Deep Dive into EchoPrime

Introduction

This post is a code-forward deep dive into EchoPrime, a multi-video, view-informed Vision-Language Model designed for comprehensive echocardiography interpretation. The code repository for EchoPrime is available on GitHub and the accompanying Nature paper is available at https://www.nature.com/articles/s41586-025-09850-x.

Initialization of EchoPrime

Let’s first examine the __init__ method in the EchoPrime class, which loads everything the EchoPrime model needs:

# load language specific files
utils.initialize_language(lang)

The code loads language-specific phrases from a JSON file, flattens the resulting nested lists into single flat lists (phrases_per_section_list and phrases_per_section_list_org) and then converts these phrases into regex patterns for later text matching (regex_per_section).

device = torch.device("cuda" if torch.cuda.is_available() else "cpu")

This sets up device-agnostic code for PyTorch, using a GPU if one is available and falling back to CPU otherwise.

Model Architectures

MViT (Multiscale Vision Transformer) Encoder

checkpoint = torch.load("model_data/weights/echo_prime_encoder.pt", map_location=device)

checkpoint contains the trained weights for a small MViT V2 model state dictionary. The weights are loaded onto the appropriate device (CPU or GPU) based on the earlier device setup.

echo_encoder = torchvision.models.video.mvit_v2_s() 
echo_encoder.head[-1] = torch.nn.Linear(echo_encoder.head[-1].in_features, 512)
echo_encoder.load_state_dict(checkpoint)
echo_encoder.eval() # Set the model in evaluation mode
echo_encoder.to(device)
for param in echo_encoder.parameters():
    param.requires_grad = False

Constructs a small MViTV2 architecture and loads the pre-trained weights from the checkpoint. The model is set to evaluation mode, moved to the appropriate device (CPU or GPU), and all parameters are frozen to prevent further training.

ConvNeXt View Classifier

vc_state_dict = torch.load("model_data/weights/view_classifier.pt")

vc_state_dict contains the trained weights for a ConvNeXt base model that serves as the view classifier. The weights are loaded onto the appropriate device (CPU or GPU) based on the earlier device setup.

view_classifier = torchvision.models.convnext_base()
view_classifier.classifier[-1] = torch.nn.Linear(
    view_classifier.classifier[-1].in_features, 11
)
view_classifier.load_state_dict(vc_state_dict)
view_classifier.to(device)
view_classifier.eval()
for param in view_classifier.parameters():
    param.requires_grad = False

This code constructs a ConvNeXt base architecture for view classification (11 views), loads pre-trained weights, sets the model to evaluation mode, moves it to the appropriate device, and removes gradients from all parameters to prevent further training.
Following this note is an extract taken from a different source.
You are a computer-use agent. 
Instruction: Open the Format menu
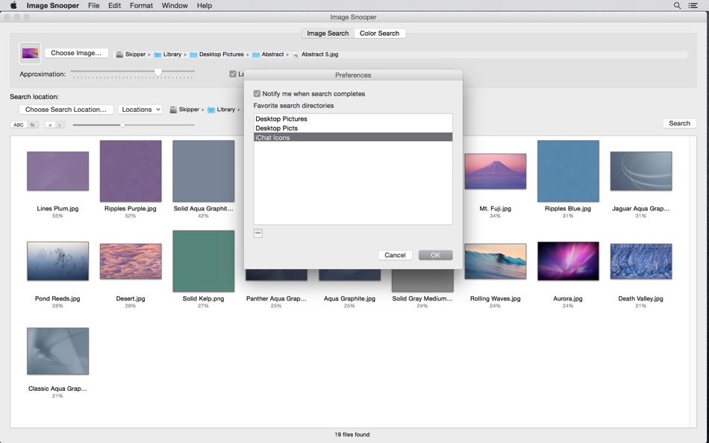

Multiple Instance Learning (MIL)

MIL_weights = pd.read_csv("assets/MIL_weights.csv")
non_empty_sections = MIL_weights['Section']
section_weights = MIL_weights.iloc[:,1:].to_numpy()

This code chunk loads MIL (Multiple Instance Learning) weights that encode how relevant each of the 11 echo video views are to each of the 15 cardiac sections. The non_empty_sections variable contains the names of the 15 sections, and section_weights is a 15x11 matrix where each row corresponds to a section and each column corresponds to a view.

Candidate Studies

candidate_studies = list(pd.read_csv("model_data/candidates_data/candidate_studies.csv")['Study'])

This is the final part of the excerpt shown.